Afirmó que el contrato terminó sin justa causa pues siendo este a término indefinido, el motivo aducido, como fue el vencimiento del término al no proceder a renovar el último contrato suscrito, según manifiestan los testigos, no encaja en las causales señalados en los artículos 48 y 49 del Decreto 2127 de 1945. Añadió que la entidad no dio cumplimiento a lo consagrado en el artículo 108 de la convención colectiva, lo cual reafirma la ilegalidad del despido y la inexorabilidad del reintegro, pues a la trabajadora corresponde la escogencia del beneficio y no se vislumbra ningún elemento que lo haga desaconsejable, ya que si bien el ISS se escindió, la demandante se desempeñaba como auxiliar administrativa en la gerencia seccional, la cual aún se encuentra a cargo de la entidad tal como lo determina el Decreto 1750 de junio de 2003.
V. EL RECURSO DE CASACIÓN Fue interpuesto por la entidad demandada y persigue, según lo declaró en el alcance de la impugnación, que se case en su totalidad la sentencia recurrida para que en sede de instancia confirme la del juzgado en lo concerniente al reintegro y a las condenas por indemnización por despido y los demás créditos laborales que reconoció pero modificando su cuantía, así como la suma por indexación.
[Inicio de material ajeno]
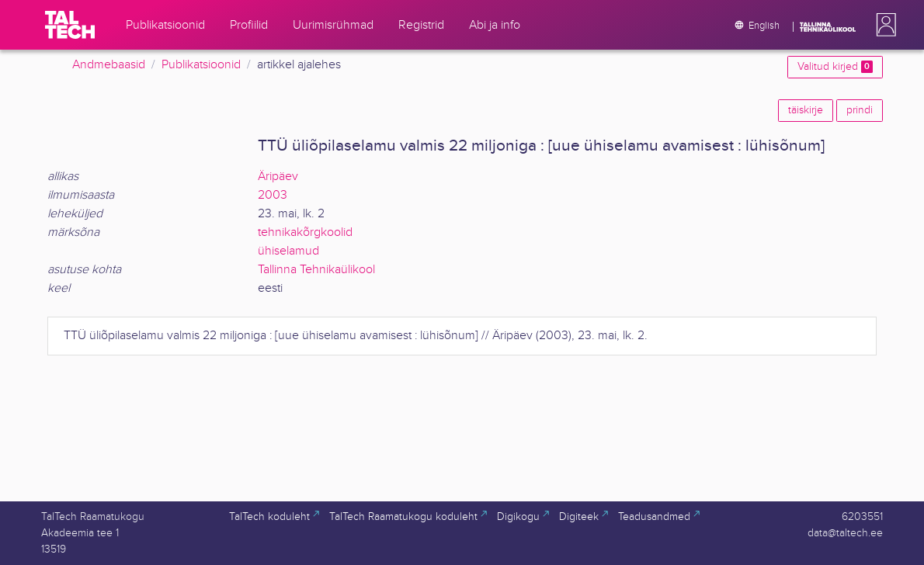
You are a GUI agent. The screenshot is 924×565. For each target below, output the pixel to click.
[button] (883, 25)
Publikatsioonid (201, 64)
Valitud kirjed (835, 67)
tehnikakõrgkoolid (305, 232)
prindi (860, 110)
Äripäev (278, 176)
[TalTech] (70, 25)
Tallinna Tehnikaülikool (316, 269)
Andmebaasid (109, 64)
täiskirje (805, 110)
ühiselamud (288, 251)
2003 (273, 195)
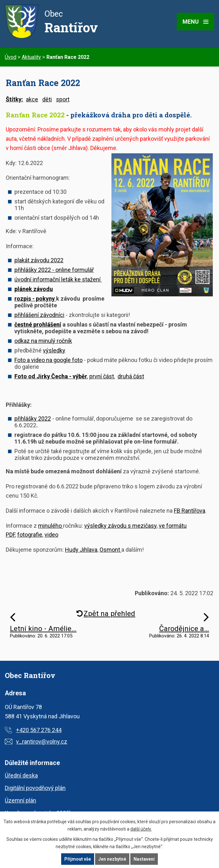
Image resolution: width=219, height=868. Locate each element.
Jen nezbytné (112, 859)
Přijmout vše (78, 859)
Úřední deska (21, 775)
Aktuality (31, 57)
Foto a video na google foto (49, 360)
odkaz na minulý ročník (43, 341)
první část (102, 376)
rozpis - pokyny (35, 299)
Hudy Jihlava (81, 550)
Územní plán (20, 800)
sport (63, 99)
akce (32, 99)
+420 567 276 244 (38, 730)
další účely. (141, 829)
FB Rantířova (189, 510)
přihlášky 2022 (33, 418)
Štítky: (14, 99)
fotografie (30, 534)
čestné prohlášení (38, 324)
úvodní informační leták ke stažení (58, 279)
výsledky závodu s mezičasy (120, 526)
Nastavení (144, 859)
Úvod (10, 57)
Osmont (110, 550)
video (51, 534)
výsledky (54, 350)
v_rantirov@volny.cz (42, 742)
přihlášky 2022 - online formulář (54, 270)
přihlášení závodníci (39, 315)
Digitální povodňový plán (35, 788)
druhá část (131, 376)
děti (47, 99)
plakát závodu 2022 (39, 260)
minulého (51, 526)
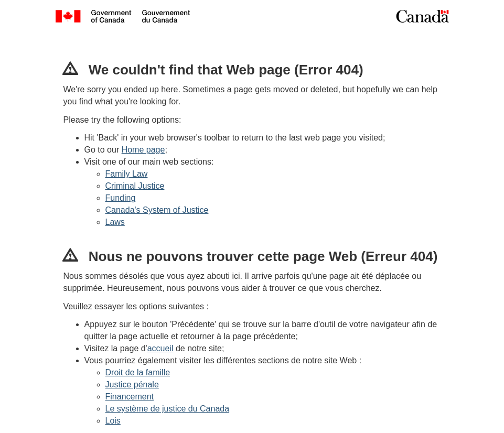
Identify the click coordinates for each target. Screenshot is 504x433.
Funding (121, 198)
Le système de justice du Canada (167, 408)
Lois (113, 420)
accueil (160, 348)
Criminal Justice (135, 186)
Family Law (126, 174)
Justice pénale (132, 384)
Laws (115, 222)
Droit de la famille (138, 372)
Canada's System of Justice (157, 210)
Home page (143, 149)
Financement (130, 396)
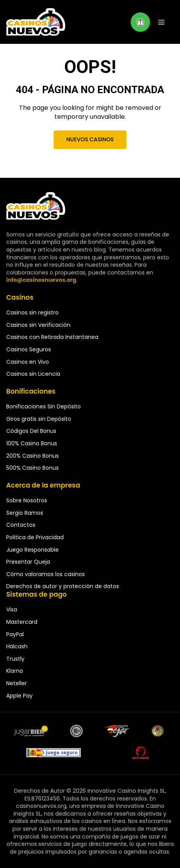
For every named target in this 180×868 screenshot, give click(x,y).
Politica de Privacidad (35, 537)
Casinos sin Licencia (33, 374)
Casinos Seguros (28, 349)
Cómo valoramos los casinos (45, 574)
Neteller (16, 683)
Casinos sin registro (32, 312)
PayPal (15, 634)
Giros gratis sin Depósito (38, 419)
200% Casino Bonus (32, 456)
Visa (12, 609)
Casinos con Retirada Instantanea (52, 337)
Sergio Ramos (24, 513)
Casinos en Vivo (28, 362)
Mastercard (22, 622)
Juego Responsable (32, 550)
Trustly (15, 659)
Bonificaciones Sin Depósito (44, 406)
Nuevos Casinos (90, 139)
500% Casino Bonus (32, 468)
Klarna (14, 671)
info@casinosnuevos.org (41, 280)
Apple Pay (19, 696)
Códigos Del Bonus (31, 431)
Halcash (17, 646)
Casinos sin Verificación (38, 325)
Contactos (21, 525)
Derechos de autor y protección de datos (63, 586)
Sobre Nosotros (26, 500)
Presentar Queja (28, 562)
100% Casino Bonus (31, 443)
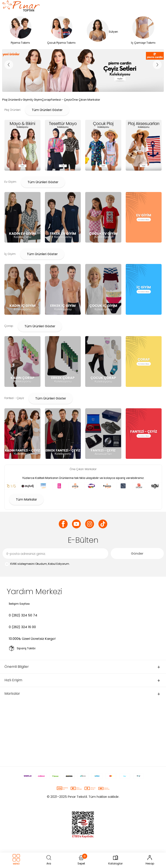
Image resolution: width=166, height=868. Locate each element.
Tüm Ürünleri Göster (47, 110)
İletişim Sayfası (19, 603)
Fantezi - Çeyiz (61, 99)
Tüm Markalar (26, 499)
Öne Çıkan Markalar (86, 99)
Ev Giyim (25, 99)
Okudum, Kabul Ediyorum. (37, 564)
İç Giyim (36, 99)
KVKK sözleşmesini (23, 564)
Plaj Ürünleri (10, 99)
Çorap (46, 99)
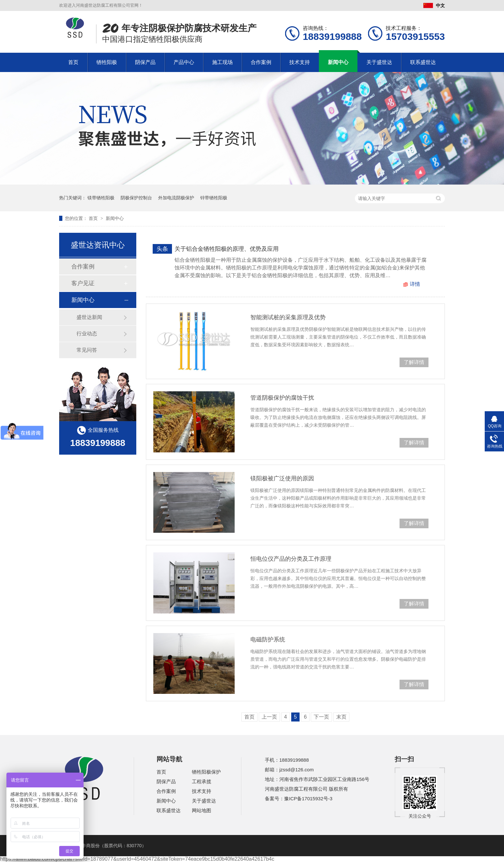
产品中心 (184, 62)
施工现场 (222, 62)
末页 (341, 717)
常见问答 (87, 350)
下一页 (321, 717)
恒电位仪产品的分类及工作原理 (291, 559)
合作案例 (261, 62)
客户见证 (83, 283)
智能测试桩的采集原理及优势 (288, 317)
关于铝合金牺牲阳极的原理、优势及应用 (226, 249)
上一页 (269, 717)
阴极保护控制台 (136, 198)
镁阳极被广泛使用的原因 (282, 478)
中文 (434, 5)
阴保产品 (145, 62)
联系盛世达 (423, 62)
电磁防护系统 (268, 639)
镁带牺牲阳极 (101, 198)
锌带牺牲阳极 (214, 198)
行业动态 (87, 334)
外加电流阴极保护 (176, 198)
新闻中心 (338, 62)
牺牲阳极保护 (206, 772)
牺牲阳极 (107, 62)
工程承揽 (201, 782)
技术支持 (300, 62)
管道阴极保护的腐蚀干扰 (282, 397)
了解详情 (414, 362)
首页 (73, 62)
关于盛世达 (379, 62)
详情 (415, 284)
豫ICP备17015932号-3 (308, 798)
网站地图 (201, 810)
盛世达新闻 (89, 317)
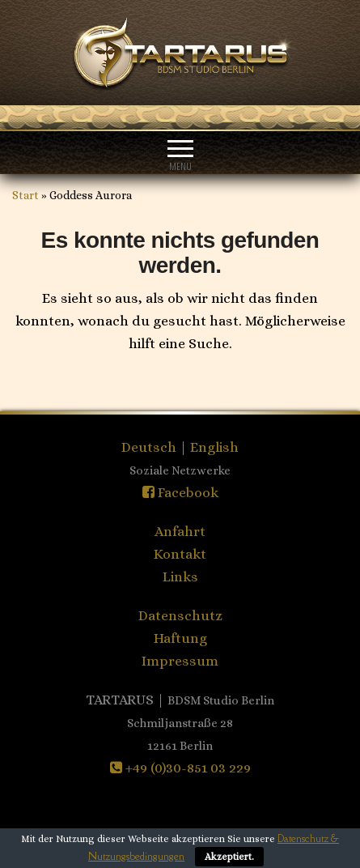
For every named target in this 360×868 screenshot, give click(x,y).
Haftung (180, 638)
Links (180, 577)
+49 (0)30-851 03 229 (180, 768)
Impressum (180, 661)
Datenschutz (180, 615)
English (214, 447)
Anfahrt (180, 531)
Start (25, 195)
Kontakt (180, 554)
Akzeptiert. (229, 857)
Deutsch (150, 447)
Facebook (180, 492)
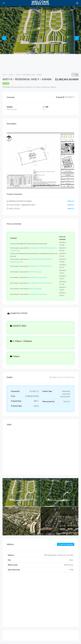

Con ese propósito presentó dos cargos, que fueron replicados, que se pasan a estudiar seguidamente.
VI. PRIMER CARGO Acusa la sentencia impugnada de infringir directamente los artículos 122, 123 y 124 de la Constitución Política; 30 del Decreto Ley 1050 de 1968; 40 del Decreto Ley 3130 de 1968; 75, 76, 78, 80 y 81 del Decreto Ley 1042 de 1978; y 17 de la Ley 790 de 2002, así como por haber aplicado indebidamente los artículos 467 y 469 del C. S. T. En la demostración empieza por referirse al artículo 122 de la Constitución Nacional, según el cual los empleos de carácter remunerado sólo pueden ser provistos cuando estén contemplados en la respectiva planta y previstos sus emolumentos en el presupuesto correspondiente.
Destaca que el artículo 123, a su turno, menciona como servidores públicos a los empleados y trabajadores del Estado y de sus entidades descentralizadas territorialmente y por servicios, los que estarán al servicio del Estado y de la comunidad y ejercerán sus funciones previstas por la Constitución, la ley y el reglamento, mientras que el 125 fija como regla que los empleos de las entidades del Estado son de carrera y exceptúa de esta exigencia a los trabajadores oficiales.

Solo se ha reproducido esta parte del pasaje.